WRITTEN REQUEST: Rewrite the data below, replacing every occurrence of "Instruction" with "Directive" and leaving all other text unchanged.

SUPPLIED MATERIAL:
----------
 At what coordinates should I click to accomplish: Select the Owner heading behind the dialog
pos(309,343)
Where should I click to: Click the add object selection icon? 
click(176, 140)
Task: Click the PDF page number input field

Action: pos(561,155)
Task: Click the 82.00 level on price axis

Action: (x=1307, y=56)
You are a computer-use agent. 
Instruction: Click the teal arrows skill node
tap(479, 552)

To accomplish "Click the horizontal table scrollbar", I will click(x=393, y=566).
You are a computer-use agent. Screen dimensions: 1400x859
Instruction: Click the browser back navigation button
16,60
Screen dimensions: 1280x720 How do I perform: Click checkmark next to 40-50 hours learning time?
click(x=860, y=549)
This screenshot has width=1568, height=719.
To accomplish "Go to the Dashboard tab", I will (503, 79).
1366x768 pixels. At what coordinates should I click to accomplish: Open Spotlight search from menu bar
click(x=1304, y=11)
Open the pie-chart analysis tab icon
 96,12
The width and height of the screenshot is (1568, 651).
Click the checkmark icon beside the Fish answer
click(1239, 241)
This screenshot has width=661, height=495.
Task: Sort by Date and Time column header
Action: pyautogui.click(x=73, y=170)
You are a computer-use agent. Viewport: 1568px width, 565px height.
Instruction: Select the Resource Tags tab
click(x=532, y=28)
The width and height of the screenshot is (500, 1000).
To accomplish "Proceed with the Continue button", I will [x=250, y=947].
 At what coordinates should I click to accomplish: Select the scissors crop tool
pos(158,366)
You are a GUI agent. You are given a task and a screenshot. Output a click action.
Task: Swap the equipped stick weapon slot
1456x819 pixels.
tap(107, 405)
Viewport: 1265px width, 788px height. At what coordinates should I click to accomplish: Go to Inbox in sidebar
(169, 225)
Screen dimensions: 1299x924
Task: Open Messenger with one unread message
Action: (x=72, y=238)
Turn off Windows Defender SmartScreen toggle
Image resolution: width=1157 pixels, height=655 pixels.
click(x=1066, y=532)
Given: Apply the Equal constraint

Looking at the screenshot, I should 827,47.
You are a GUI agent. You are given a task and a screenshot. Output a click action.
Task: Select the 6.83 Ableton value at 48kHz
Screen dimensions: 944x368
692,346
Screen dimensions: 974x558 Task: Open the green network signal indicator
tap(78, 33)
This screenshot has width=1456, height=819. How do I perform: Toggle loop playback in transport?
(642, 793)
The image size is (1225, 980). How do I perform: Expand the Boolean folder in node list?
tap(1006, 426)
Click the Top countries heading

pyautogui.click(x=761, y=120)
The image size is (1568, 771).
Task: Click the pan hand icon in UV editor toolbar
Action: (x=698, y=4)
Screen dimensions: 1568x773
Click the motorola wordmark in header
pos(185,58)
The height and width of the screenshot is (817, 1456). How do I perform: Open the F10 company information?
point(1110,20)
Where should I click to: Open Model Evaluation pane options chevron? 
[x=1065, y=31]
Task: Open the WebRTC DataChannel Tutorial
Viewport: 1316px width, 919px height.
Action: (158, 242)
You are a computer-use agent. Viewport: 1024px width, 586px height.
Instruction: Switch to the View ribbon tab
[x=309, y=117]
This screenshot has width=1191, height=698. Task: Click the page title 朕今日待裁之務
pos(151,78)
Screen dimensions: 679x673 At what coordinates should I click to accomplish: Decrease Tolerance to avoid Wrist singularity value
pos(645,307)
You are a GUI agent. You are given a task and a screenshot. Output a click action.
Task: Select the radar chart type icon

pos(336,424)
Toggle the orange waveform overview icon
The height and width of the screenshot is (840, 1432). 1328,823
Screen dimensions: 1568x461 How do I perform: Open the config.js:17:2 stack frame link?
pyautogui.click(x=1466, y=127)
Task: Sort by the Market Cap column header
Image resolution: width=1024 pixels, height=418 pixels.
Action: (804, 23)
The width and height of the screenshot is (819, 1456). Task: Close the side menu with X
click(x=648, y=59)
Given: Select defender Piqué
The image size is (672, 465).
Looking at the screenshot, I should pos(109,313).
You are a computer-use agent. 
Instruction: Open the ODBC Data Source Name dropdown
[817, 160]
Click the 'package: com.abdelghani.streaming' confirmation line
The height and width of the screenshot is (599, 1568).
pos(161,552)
----------
COMPLETE OUTPUT:
 At what coordinates should I click to accomplish: Select the Owner heading behind the dialog
pos(309,343)
Where should I click to: Click the add object selection icon? 
click(176, 140)
Task: Click the PDF page number input field

Action: pos(561,155)
Task: Click the 82.00 level on price axis

Action: (x=1307, y=56)
You are a computer-use agent. 
Directive: Click the teal arrows skill node
tap(479, 552)

To accomplish "Click the horizontal table scrollbar", I will click(x=393, y=566).
You are a computer-use agent. Screen dimensions: 1400x859
Directive: Click the browser back navigation button
16,60
Screen dimensions: 1280x720 How do I perform: Click checkmark next to 40-50 hours learning time?
click(x=860, y=549)
This screenshot has width=1568, height=719.
To accomplish "Go to the Dashboard tab", I will (503, 79).
1366x768 pixels. At what coordinates should I click to accomplish: Open Spotlight search from menu bar
click(x=1304, y=11)
Open the pie-chart analysis tab icon
 96,12
The width and height of the screenshot is (1568, 651).
Click the checkmark icon beside the Fish answer
click(1239, 241)
This screenshot has width=661, height=495.
Task: Sort by Date and Time column header
Action: pyautogui.click(x=73, y=170)
You are a computer-use agent. Viewport: 1568px width, 565px height.
Directive: Select the Resource Tags tab
click(x=532, y=28)
The width and height of the screenshot is (500, 1000).
To accomplish "Proceed with the Continue button", I will [x=250, y=947].
 At what coordinates should I click to accomplish: Select the scissors crop tool
pos(158,366)
You are a GUI agent. You are given a task and a screenshot. Output a click action.
Task: Swap the equipped stick weapon slot
1456x819 pixels.
tap(107, 405)
Viewport: 1265px width, 788px height. At what coordinates should I click to accomplish: Go to Inbox in sidebar
(169, 225)
Screen dimensions: 1299x924
Task: Open Messenger with one unread message
Action: (x=72, y=238)
Turn off Windows Defender SmartScreen toggle
Image resolution: width=1157 pixels, height=655 pixels.
click(x=1066, y=532)
Given: Apply the Equal constraint

Looking at the screenshot, I should 827,47.
You are a GUI agent. You are given a task and a screenshot. Output a click action.
Task: Select the 6.83 Ableton value at 48kHz
Screen dimensions: 944x368
692,346
Screen dimensions: 974x558 Task: Open the green network signal indicator
tap(78, 33)
This screenshot has width=1456, height=819. How do I perform: Toggle loop playback in transport?
(642, 793)
The image size is (1225, 980). How do I perform: Expand the Boolean folder in node list?
tap(1006, 426)
Click the Top countries heading

pyautogui.click(x=761, y=120)
The image size is (1568, 771).
Task: Click the pan hand icon in UV editor toolbar
Action: (x=698, y=4)
Screen dimensions: 1568x773
Click the motorola wordmark in header
pos(185,58)
The height and width of the screenshot is (817, 1456). How do I perform: Open the F10 company information?
point(1110,20)
Where should I click to: Open Model Evaluation pane options chevron? 
[x=1065, y=31]
Task: Open the WebRTC DataChannel Tutorial
Viewport: 1316px width, 919px height.
Action: (158, 242)
You are a computer-use agent. Viewport: 1024px width, 586px height.
Directive: Switch to the View ribbon tab
[x=309, y=117]
This screenshot has width=1191, height=698. Task: Click the page title 朕今日待裁之務
pos(151,78)
Screen dimensions: 679x673 At what coordinates should I click to accomplish: Decrease Tolerance to avoid Wrist singularity value
pos(645,307)
You are a GUI agent. You are given a task and a screenshot. Output a click action.
Task: Select the radar chart type icon

pos(336,424)
Toggle the orange waveform overview icon
The height and width of the screenshot is (840, 1432). 1328,823
Screen dimensions: 1568x461 How do I perform: Open the config.js:17:2 stack frame link?
pyautogui.click(x=1466, y=127)
Task: Sort by the Market Cap column header
Image resolution: width=1024 pixels, height=418 pixels.
Action: (804, 23)
The width and height of the screenshot is (819, 1456). Task: Close the side menu with X
click(x=648, y=59)
Given: Select defender Piqué
The image size is (672, 465).
Looking at the screenshot, I should pos(109,313).
You are a computer-use agent. 
Directive: Open the ODBC Data Source Name dropdown
[817, 160]
Click the 'package: com.abdelghani.streaming' confirmation line
The height and width of the screenshot is (599, 1568).
pos(161,552)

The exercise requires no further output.